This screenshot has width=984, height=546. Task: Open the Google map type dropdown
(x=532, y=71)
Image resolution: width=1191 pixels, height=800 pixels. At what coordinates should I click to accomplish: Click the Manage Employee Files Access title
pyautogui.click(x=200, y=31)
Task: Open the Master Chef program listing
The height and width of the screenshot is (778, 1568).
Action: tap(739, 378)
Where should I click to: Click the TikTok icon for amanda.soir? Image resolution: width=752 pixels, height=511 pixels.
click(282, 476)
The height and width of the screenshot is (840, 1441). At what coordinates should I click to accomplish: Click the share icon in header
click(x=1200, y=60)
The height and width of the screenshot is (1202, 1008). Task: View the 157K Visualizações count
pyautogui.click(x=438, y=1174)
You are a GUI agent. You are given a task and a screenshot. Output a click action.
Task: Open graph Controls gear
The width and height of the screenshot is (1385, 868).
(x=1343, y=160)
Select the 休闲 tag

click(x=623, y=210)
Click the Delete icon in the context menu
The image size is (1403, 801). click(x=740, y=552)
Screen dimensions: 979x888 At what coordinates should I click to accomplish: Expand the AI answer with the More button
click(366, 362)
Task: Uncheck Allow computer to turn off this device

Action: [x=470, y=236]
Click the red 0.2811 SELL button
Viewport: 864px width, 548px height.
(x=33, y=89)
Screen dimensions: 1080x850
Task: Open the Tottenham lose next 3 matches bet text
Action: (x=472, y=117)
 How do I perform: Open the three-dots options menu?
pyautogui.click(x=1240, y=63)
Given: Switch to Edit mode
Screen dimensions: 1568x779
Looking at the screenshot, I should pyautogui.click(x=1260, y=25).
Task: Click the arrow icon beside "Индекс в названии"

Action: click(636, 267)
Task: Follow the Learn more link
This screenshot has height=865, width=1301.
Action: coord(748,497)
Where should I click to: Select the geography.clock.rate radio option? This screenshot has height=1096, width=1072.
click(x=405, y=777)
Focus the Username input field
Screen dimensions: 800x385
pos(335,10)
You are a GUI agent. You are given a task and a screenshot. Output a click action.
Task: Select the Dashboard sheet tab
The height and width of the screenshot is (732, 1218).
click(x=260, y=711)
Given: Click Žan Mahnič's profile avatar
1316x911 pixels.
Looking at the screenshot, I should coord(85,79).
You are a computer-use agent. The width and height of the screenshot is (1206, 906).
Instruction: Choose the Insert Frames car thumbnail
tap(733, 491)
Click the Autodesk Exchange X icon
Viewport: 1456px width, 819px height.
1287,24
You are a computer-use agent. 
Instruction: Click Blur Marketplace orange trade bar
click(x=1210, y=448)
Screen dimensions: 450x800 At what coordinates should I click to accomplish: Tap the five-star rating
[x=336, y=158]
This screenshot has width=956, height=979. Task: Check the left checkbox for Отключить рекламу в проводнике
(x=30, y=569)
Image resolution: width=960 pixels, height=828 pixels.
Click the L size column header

▶ GIVEN PROBLEM: Return each line of the entries above that contains the word "button".

▶ SOLUTION:
Screen dimensions: 979x888 At what coordinates should I click to accomplish: Expand the AI answer with the More button
Click the red 0.2811 SELL button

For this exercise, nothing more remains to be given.